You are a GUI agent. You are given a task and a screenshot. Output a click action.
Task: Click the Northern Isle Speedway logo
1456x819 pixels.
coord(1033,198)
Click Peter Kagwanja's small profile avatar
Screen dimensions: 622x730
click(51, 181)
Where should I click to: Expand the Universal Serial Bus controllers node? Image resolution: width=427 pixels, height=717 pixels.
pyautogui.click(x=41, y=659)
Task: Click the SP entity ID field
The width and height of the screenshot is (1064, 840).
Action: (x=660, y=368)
----------------------------------------
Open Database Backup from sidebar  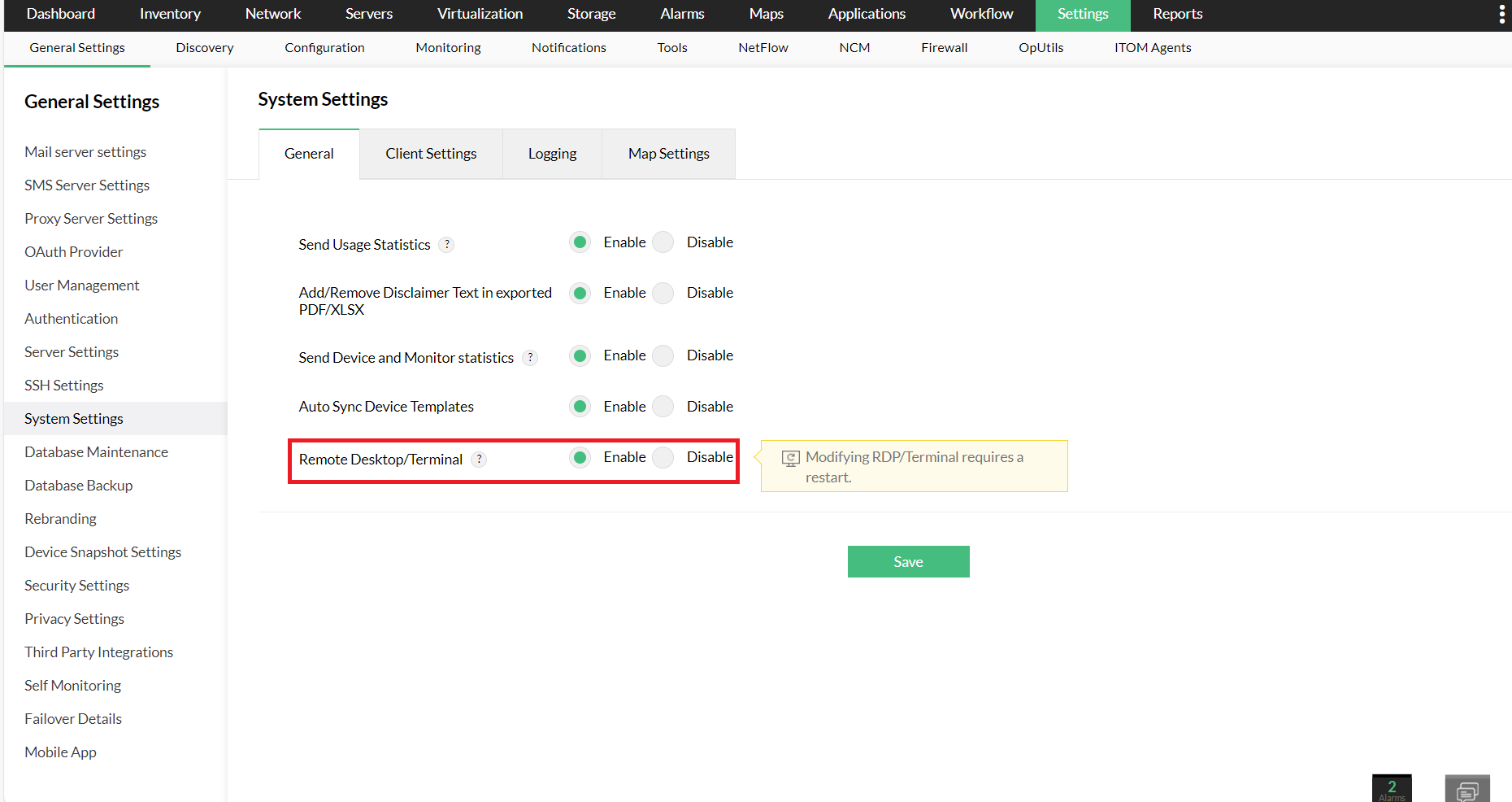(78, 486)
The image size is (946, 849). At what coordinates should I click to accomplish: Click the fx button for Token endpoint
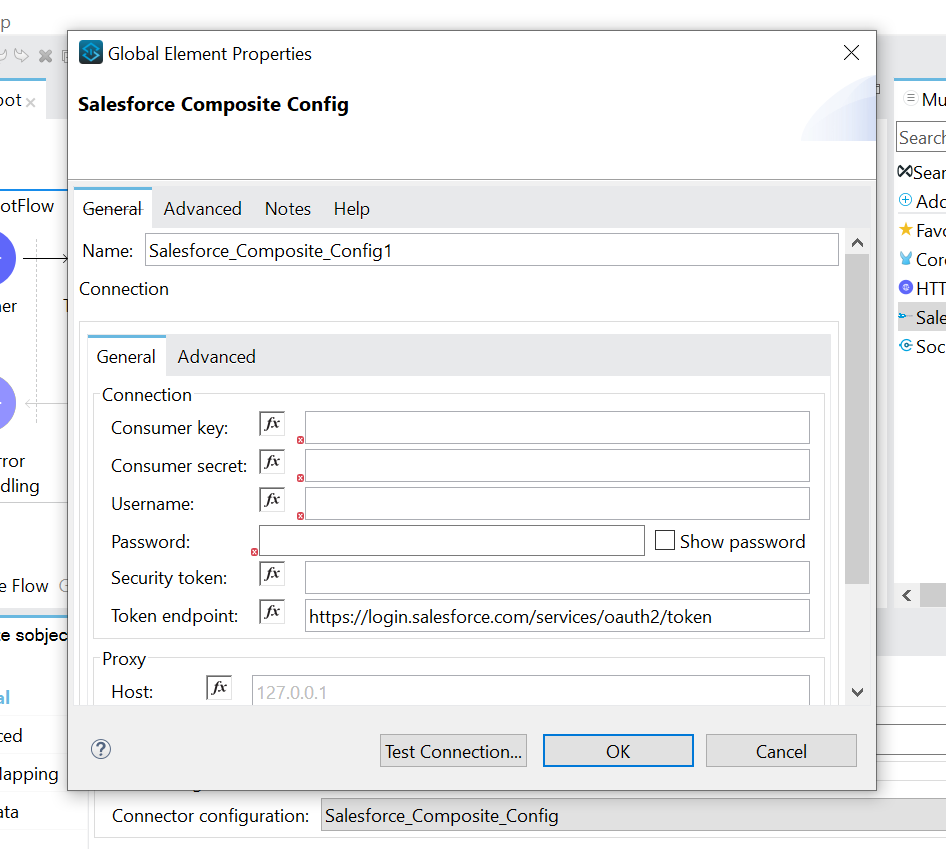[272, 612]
----------------------------------------
Given instruction: Copy the stretch of lines from the one containing "Where should I" through the one containing "Action: (x=660, y=368)", both included, and reproduce them with no changes.

Answer to this task:
Where should I click to: Expand the Universal Serial Bus controllers node? Image resolution: width=427 pixels, height=717 pixels.
pyautogui.click(x=41, y=659)
Task: Click the SP entity ID field
The width and height of the screenshot is (1064, 840).
Action: (x=660, y=368)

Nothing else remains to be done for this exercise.